Entretanto, de acordo com o diretor técnico da Companhia Brasileira
de Trens Urbanos (CBTU) e professor da Fundação Getúlio Vargas
(FGV) e do Instituto Militar de Engenharia (IME), Marcus Quintella,
os números passam longe da realidade brasileira. Para ele, as
questões são mais complexas do que aparentam. "A Italplan chegou
ao ponto de dizer que se tratava de um projeto privado. Não tem
como. O transporte ferroviário no mundo inteiro tem subsídios
governamentais", afirma. Em relação à demanda apresentada,
Quintella garante que a mesma é fantasiosa e irreal. "Não chegaria a
oito milhões por ano. É só ver que a ponte aérea não atinge 4
milhões e a ponte rodoviária não apresenta 3 milhões de usuários no
mesmo período".
Ferrenho defensor das ferrovias, o professor aposta no
desenvolvimento através dos trilhos, mas observa que, antes da
implantação do projeto, o dinheiro público deveria ser usado para
atender as carências das cidades envolvidas no que se refere ao
sistema de transportes urbanos locais. "Vamos 'resolver' os
problemas entre estados, mas não nas cidades. Tais questões
devem ser ou concomitantes ao trem-bala ou antes do mesmo", diz.

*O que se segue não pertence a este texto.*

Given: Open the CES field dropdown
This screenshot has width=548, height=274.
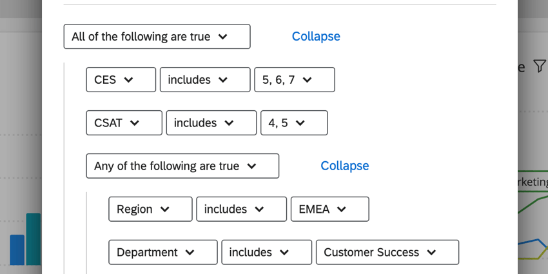Looking at the screenshot, I should click(x=121, y=80).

TRIBUNA DA IMPRENSA - Qual a sua concepção a respeito do
projeto governamental de implantação do Trem de Alta Velocidade
(TAV) que vai ligar o Rio de Janeiro a São Paulo e a Campinas?
MARCUS QUINTELLA - O Trem de Alta Velocidade é um conceito
mundial atualmente, já que praticamente a Europa toda é cortada
por trens desse tipo, além do Japão, Coréia, entre outros. Só os
Estados Unidos que ainda não atuam muito no setor. O projeto na
verdade ressurgiu no Brasil, uma vez que o primeiro relativo ao
trem-bala data de 1999. Na época, o antigo Geipot (Grupo Executivo
de Integração da Política de Transportes) elaborou um projeto que
unia Rio, São Paulo e Campinas. Agora, a história surgiu novamente.
Inicialmente incluindo Rio e São Paulo e, mais recentemente,
voltaram a falar em Campinas. Isso para tentar resolver o problema
do tráfego aéreo. Mas a questão não é só essa. O problema é mais
complexo.
Na época veio uma empresa italiana, a Italplan, que fez uma
proposta ao boverno brasileiro. Foi um projeto básico, nada muito
detalhado. Apresentou alguns números e convenceu as pessoas que
o trem-bala era fantástico para ligar Rio e São Paulo, a um custo de
U$ 9 bilhões, criando uma demanda de 32 milhões de passageiros
por ano. Comecei a atuar e estudar o projeto, pois já estava fazendo
um trabalho no Instituto Militar de Engenharia (IME), onde sou
professor de Mestrado em Transportes. Logo vi que isso não existia.
Nem na Europa.
A França não tem essa demanda toda. No Rio e São Paulo então,
jamais. Não chegaria a 8 milhões por ano. É só ver que a ponte
aérea não atinge 4 milhões e a ponte rodoviária não apresenta 3
milhões de usuários no mesmo período. É um número irreal. Veja
bem, não sou contra o trem-bala, afinal sou um ferroviário, um
diretor de uma empresa de trens urbanos e altamente favorável às
ferrovias. O problema todo é a maneira que vai ser feito isso aí.
Então, um estudo detalhado apontaria fatores de maior
complexidade para o desenvolvimento do TAV?
Eles (Italplan) criaram essa demanda irreal e começaram fazer a
mídia sobre o assunto. Aí as pessoas começaram a pensar "o trem
vai nos transportar em 1h30, a um custo de US$ 60 a passagem".
Maravilha! Só que a sociedade tem que entender a complexidade da
obra. Ela vai ter que ser construída (a obra). Não vamos estar
aproveitando uma linha existente, até porque essa é de carga, onde
antigamente se fazia aquela romântica viagem no "trem de prata"
que ligava Rio-São Paulo e demorava 11h de viagem. Na época se
convivia com a carga, e tínhamos que se esperá-la passar.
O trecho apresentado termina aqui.